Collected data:
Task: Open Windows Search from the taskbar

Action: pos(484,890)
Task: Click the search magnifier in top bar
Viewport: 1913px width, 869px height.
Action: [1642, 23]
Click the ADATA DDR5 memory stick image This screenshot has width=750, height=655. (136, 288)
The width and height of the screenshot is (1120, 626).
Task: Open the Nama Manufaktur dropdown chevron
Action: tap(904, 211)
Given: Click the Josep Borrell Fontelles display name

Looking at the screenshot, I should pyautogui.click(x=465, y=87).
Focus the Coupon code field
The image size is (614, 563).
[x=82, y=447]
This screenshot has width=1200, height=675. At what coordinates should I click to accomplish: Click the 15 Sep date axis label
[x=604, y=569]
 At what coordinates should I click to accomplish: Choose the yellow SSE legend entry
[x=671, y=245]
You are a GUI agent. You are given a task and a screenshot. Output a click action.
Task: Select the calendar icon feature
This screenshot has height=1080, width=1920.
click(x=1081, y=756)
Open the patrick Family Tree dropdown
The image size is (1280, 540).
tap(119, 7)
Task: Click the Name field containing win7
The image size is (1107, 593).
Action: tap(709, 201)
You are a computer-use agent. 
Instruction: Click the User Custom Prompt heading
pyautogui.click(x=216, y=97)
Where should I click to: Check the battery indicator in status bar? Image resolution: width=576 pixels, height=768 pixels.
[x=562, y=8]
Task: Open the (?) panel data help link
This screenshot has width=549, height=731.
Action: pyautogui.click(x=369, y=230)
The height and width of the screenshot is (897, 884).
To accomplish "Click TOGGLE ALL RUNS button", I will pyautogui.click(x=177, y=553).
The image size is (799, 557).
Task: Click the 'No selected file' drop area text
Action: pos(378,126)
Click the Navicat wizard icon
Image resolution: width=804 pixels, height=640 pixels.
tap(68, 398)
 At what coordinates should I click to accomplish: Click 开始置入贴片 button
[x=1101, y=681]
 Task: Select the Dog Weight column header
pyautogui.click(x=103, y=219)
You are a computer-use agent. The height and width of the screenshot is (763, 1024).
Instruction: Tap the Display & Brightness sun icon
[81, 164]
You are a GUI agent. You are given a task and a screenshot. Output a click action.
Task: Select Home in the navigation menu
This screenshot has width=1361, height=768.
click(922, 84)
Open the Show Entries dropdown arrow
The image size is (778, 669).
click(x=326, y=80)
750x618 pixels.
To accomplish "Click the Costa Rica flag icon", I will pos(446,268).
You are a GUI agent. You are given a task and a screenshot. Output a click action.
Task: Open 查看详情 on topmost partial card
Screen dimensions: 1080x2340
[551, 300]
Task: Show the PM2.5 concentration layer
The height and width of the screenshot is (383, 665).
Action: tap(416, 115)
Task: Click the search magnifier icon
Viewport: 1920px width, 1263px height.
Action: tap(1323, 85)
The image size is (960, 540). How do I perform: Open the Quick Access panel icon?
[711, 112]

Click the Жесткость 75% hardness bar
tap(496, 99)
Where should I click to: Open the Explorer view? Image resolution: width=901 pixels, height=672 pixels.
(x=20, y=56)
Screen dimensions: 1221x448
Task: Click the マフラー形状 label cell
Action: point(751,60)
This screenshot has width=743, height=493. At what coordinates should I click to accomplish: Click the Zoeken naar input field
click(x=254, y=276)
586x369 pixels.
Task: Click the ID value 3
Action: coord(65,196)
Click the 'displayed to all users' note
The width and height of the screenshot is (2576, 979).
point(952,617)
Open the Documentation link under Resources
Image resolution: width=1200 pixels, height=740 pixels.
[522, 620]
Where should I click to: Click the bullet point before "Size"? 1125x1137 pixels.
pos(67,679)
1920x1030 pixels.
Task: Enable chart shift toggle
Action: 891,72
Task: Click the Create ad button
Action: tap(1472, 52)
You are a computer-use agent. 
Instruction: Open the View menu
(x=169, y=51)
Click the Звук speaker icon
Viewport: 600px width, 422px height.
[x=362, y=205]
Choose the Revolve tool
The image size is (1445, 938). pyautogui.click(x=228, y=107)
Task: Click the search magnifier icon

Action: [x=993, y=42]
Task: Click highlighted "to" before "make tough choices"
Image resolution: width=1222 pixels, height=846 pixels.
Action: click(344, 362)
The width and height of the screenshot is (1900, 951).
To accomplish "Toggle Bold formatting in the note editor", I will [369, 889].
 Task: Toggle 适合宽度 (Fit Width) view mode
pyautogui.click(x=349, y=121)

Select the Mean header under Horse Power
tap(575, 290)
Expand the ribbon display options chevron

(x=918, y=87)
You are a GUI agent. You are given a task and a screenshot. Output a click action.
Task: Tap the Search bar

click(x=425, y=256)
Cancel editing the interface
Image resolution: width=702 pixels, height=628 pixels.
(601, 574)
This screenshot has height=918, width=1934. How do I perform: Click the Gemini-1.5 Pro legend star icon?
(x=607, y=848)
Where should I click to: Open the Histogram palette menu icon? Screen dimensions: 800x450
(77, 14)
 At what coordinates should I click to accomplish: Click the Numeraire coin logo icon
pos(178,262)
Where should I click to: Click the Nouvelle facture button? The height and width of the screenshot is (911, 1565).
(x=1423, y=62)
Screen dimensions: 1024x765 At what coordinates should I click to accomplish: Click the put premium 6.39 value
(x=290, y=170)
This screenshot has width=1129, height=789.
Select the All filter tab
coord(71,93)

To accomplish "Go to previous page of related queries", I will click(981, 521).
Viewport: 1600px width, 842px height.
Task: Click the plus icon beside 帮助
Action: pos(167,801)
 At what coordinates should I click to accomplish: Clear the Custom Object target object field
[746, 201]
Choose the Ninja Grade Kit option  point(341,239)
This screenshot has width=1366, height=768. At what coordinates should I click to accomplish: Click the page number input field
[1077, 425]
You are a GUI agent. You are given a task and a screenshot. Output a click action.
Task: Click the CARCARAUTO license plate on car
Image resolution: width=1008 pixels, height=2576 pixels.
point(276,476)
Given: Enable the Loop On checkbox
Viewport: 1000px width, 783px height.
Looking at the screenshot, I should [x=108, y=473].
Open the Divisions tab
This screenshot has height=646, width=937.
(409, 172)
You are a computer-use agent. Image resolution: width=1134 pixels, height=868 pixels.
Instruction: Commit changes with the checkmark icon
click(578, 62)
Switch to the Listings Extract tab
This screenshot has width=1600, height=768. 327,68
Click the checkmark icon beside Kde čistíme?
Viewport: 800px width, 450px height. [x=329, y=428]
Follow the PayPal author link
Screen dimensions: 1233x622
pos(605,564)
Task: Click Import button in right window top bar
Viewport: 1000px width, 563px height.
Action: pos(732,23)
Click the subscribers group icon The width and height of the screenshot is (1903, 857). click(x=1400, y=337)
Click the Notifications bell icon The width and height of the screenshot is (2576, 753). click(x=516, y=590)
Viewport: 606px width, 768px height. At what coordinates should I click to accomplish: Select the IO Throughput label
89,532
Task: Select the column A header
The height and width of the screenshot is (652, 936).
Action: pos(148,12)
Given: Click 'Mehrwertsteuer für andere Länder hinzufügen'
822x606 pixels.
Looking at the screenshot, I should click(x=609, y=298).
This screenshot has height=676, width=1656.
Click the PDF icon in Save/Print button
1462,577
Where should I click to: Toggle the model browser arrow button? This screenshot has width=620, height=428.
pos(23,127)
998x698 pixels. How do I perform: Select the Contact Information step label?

TASK DETAILS: Print the records again in full, exactly as they appear above.

TASK RESULT:
Task: Open Windows Search from the taskbar

Action: pos(484,890)
Task: Click the search magnifier in top bar
Viewport: 1913px width, 869px height.
Action: [1642, 23]
Click the ADATA DDR5 memory stick image This screenshot has width=750, height=655. (136, 288)
The width and height of the screenshot is (1120, 626).
Task: Open the Nama Manufaktur dropdown chevron
Action: tap(904, 211)
Given: Click the Josep Borrell Fontelles display name

Looking at the screenshot, I should pyautogui.click(x=465, y=87).
Focus the Coupon code field
The image size is (614, 563).
[x=82, y=447]
This screenshot has width=1200, height=675. At what coordinates should I click to accomplish: Click the 15 Sep date axis label
[x=604, y=569]
 At what coordinates should I click to accomplish: Choose the yellow SSE legend entry
[x=671, y=245]
You are a GUI agent. You are given a task and a screenshot. Output a click action.
Task: Select the calendar icon feature
This screenshot has height=1080, width=1920.
click(x=1081, y=756)
Open the patrick Family Tree dropdown
The image size is (1280, 540).
tap(119, 7)
Task: Click the Name field containing win7
The image size is (1107, 593).
Action: tap(709, 201)
You are a computer-use agent. 
Instruction: Click the User Custom Prompt heading
pyautogui.click(x=216, y=97)
Where should I click to: Check the battery indicator in status bar? Image resolution: width=576 pixels, height=768 pixels.
[x=562, y=8]
Task: Open the (?) panel data help link
This screenshot has width=549, height=731.
Action: pyautogui.click(x=369, y=230)
The height and width of the screenshot is (897, 884).
To accomplish "Click TOGGLE ALL RUNS button", I will pyautogui.click(x=177, y=553).
The image size is (799, 557).
Task: Click the 'No selected file' drop area text
Action: pos(378,126)
Click the Navicat wizard icon
Image resolution: width=804 pixels, height=640 pixels.
tap(68, 398)
 At what coordinates should I click to accomplish: Click 开始置入贴片 button
[x=1101, y=681]
 Task: Select the Dog Weight column header
pyautogui.click(x=103, y=219)
You are a computer-use agent. The height and width of the screenshot is (763, 1024).
Instruction: Tap the Display & Brightness sun icon
[81, 164]
You are a GUI agent. You are given a task and a screenshot. Output a click action.
Task: Select Home in the navigation menu
This screenshot has width=1361, height=768.
click(922, 84)
Open the Show Entries dropdown arrow
The image size is (778, 669).
click(x=326, y=80)
750x618 pixels.
To accomplish "Click the Costa Rica flag icon", I will pos(446,268).
You are a GUI agent. You are given a task and a screenshot. Output a click action.
Task: Open 查看详情 on topmost partial card
Screen dimensions: 1080x2340
[551, 300]
Task: Show the PM2.5 concentration layer
The height and width of the screenshot is (383, 665).
Action: tap(416, 115)
Task: Click the search magnifier icon
Viewport: 1920px width, 1263px height.
Action: tap(1323, 85)
The image size is (960, 540). How do I perform: Open the Quick Access panel icon?
[711, 112]

Click the Жесткость 75% hardness bar
tap(496, 99)
Where should I click to: Open the Explorer view? Image resolution: width=901 pixels, height=672 pixels.
(x=20, y=56)
Screen dimensions: 1221x448
Task: Click the マフラー形状 label cell
Action: point(751,60)
This screenshot has width=743, height=493. At what coordinates should I click to accomplish: Click the Zoeken naar input field
click(x=254, y=276)
586x369 pixels.
Task: Click the ID value 3
Action: coord(65,196)
Click the 'displayed to all users' note
The width and height of the screenshot is (2576, 979).
point(952,617)
Open the Documentation link under Resources
Image resolution: width=1200 pixels, height=740 pixels.
[522, 620]
Where should I click to: Click the bullet point before "Size"? 1125x1137 pixels.
pos(67,679)
1920x1030 pixels.
Task: Enable chart shift toggle
Action: 891,72
Task: Click the Create ad button
Action: tap(1472, 52)
You are a computer-use agent. 
Instruction: Open the View menu
(x=169, y=51)
Click the Звук speaker icon
Viewport: 600px width, 422px height.
[x=362, y=205]
Choose the Revolve tool
The image size is (1445, 938). pyautogui.click(x=228, y=107)
Task: Click the search magnifier icon

Action: [x=993, y=42]
Task: Click highlighted "to" before "make tough choices"
Image resolution: width=1222 pixels, height=846 pixels.
Action: click(344, 362)
The width and height of the screenshot is (1900, 951).
To accomplish "Toggle Bold formatting in the note editor", I will [369, 889].
 Task: Toggle 适合宽度 (Fit Width) view mode
pyautogui.click(x=349, y=121)

Select the Mean header under Horse Power
tap(575, 290)
Expand the ribbon display options chevron

(x=918, y=87)
You are a GUI agent. You are given a task and a screenshot. Output a click action.
Task: Tap the Search bar

click(x=425, y=256)
Cancel editing the interface
Image resolution: width=702 pixels, height=628 pixels.
(601, 574)
This screenshot has height=918, width=1934. How do I perform: Click the Gemini-1.5 Pro legend star icon?
(x=607, y=848)
Where should I click to: Open the Histogram palette menu icon? Screen dimensions: 800x450
(77, 14)
 At what coordinates should I click to accomplish: Click the Numeraire coin logo icon
pos(178,262)
Where should I click to: Click the Nouvelle facture button? The height and width of the screenshot is (911, 1565).
(x=1423, y=62)
Screen dimensions: 1024x765 At what coordinates should I click to accomplish: Click the put premium 6.39 value
(x=290, y=170)
This screenshot has width=1129, height=789.
Select the All filter tab
coord(71,93)

To accomplish "Go to previous page of related queries", I will click(981, 521).
Viewport: 1600px width, 842px height.
Task: Click the plus icon beside 帮助
Action: pos(167,801)
 At what coordinates should I click to accomplish: Clear the Custom Object target object field
[746, 201]
Choose the Ninja Grade Kit option  point(341,239)
This screenshot has width=1366, height=768. At what coordinates should I click to accomplish: Click the page number input field
[1077, 425]
You are a GUI agent. You are given a task and a screenshot. Output a click action.
Task: Click the CARCARAUTO license plate on car
Image resolution: width=1008 pixels, height=2576 pixels.
point(276,476)
Given: Enable the Loop On checkbox
Viewport: 1000px width, 783px height.
Looking at the screenshot, I should [x=108, y=473].
Open the Divisions tab
This screenshot has height=646, width=937.
(409, 172)
You are a computer-use agent. Image resolution: width=1134 pixels, height=868 pixels.
Instruction: Commit changes with the checkmark icon
click(578, 62)
Switch to the Listings Extract tab
This screenshot has width=1600, height=768. 327,68
Click the checkmark icon beside Kde čistíme?
Viewport: 800px width, 450px height. [x=329, y=428]
Follow the PayPal author link
Screen dimensions: 1233x622
pos(605,564)
Task: Click Import button in right window top bar
Viewport: 1000px width, 563px height.
Action: pos(732,23)
Click the subscribers group icon The width and height of the screenshot is (1903, 857). click(x=1400, y=337)
Click the Notifications bell icon The width and height of the screenshot is (2576, 753). click(x=516, y=590)
Viewport: 606px width, 768px height. At what coordinates should I click to accomplish: Select the IO Throughput label
89,532
Task: Select the column A header
The height and width of the screenshot is (652, 936).
Action: pos(148,12)
Given: Click 'Mehrwertsteuer für andere Länder hinzufügen'
822x606 pixels.
Looking at the screenshot, I should click(x=609, y=298).
This screenshot has height=676, width=1656.
Click the PDF icon in Save/Print button
1462,577
Where should I click to: Toggle the model browser arrow button? This screenshot has width=620, height=428.
pos(23,127)
998x698 pixels. How do I perform: Select the Contact Information step label?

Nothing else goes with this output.